MarioniLab / scran

Clone of the Bioconductor repository for the scran package.
https://bioconductor.org/packages/devel/bioc/html/scran.html
39 stars 23 forks source link

Can I use BuildSNNGraph on scWGBS data? #82

Open xiaonian92 opened 3 years ago

xiaonian92 commented 3 years ago

Hello dear author,

I used this package for my scRNA-seq data analysis, now I wonder if I can use the function "BuildSNNGraph" on my DNA methylome data (data frame: genome_bin * cell_ID)? My purpose is to cluster cells based on their methylation level (numeric 0~1) using the same clustering algorithm of scRNA-seq.
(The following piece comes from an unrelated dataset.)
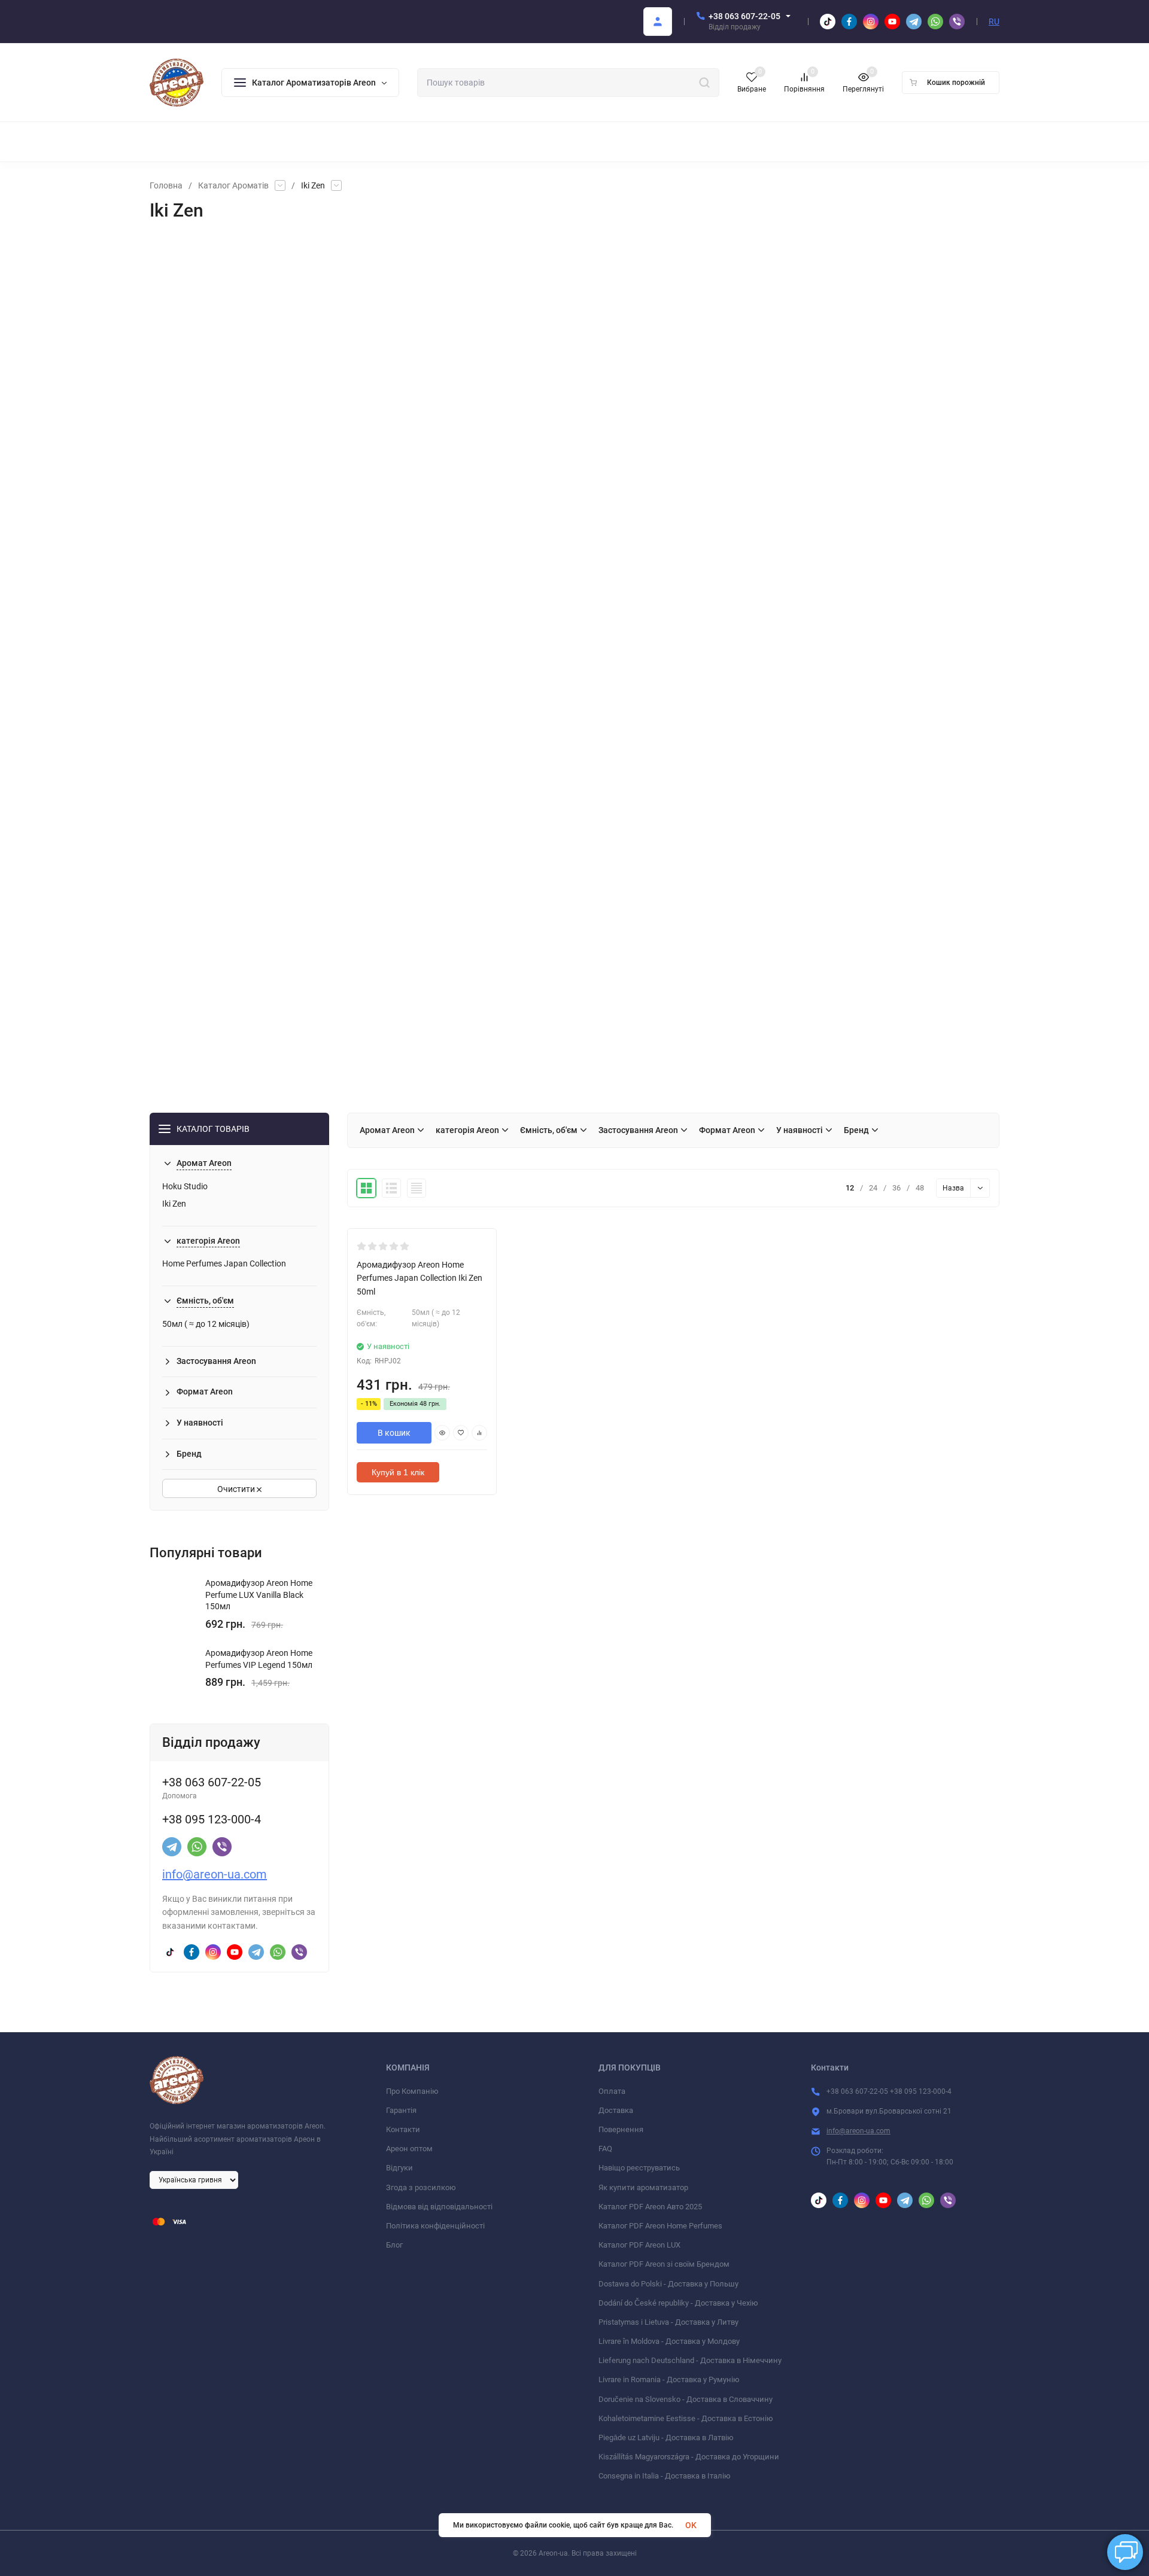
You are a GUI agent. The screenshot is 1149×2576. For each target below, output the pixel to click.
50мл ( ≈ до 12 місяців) (206, 1324)
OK (691, 2525)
I want to use "BuildSNNGraph" and then "igraph::cluster_walktrap". Is this right?

I notice the description says: Build a shared or k-nearest-neighbors graph for cells based on their expression profiles; x: For the ANY method, a matrix-like object containing expression values for each gene (row) in each cell (column). These dimensions can be transposed if transposed=TRUE.

Looking forward to your reply, thanks!

LTLA commented 3 years ago

Sounds reasonable, though I understand that most analyses on methylation data are done on the M-values (i.e., the log-ratio of methylated to unmethylated counts) rather than the beta-values (which lie in [0, 1], as you have described). This has some friendlier mean-variance properties, see Figure 3 of the paper here. From the perspective of clustering, the use of M-values means that a change in methylation from 0.01 to 0.02 has a similar effect as a change from 0.1 to 0.2, whereas the use of beta-values would give the same weight to both 0.01-->0.02 and 0.5-->0.51... the latter is probably not what you want.

Regardless of what metric you decide to use, it's a good idea to (i) select highly variable features and (ii) use d to perform a PCA for you. This will speed things up and get rid of some noise at the same time. You may try using modelGeneVar() for the variance estimation, though I don't really know how it'll turn out; you might have to set parametric=FALSE (see ?fitTrendVar) to get a decent fit, as the default settings are optimized for count data.

xiaonian92 commented 3 years ago

Okay I see, thanks for your kindly reply, I'll try!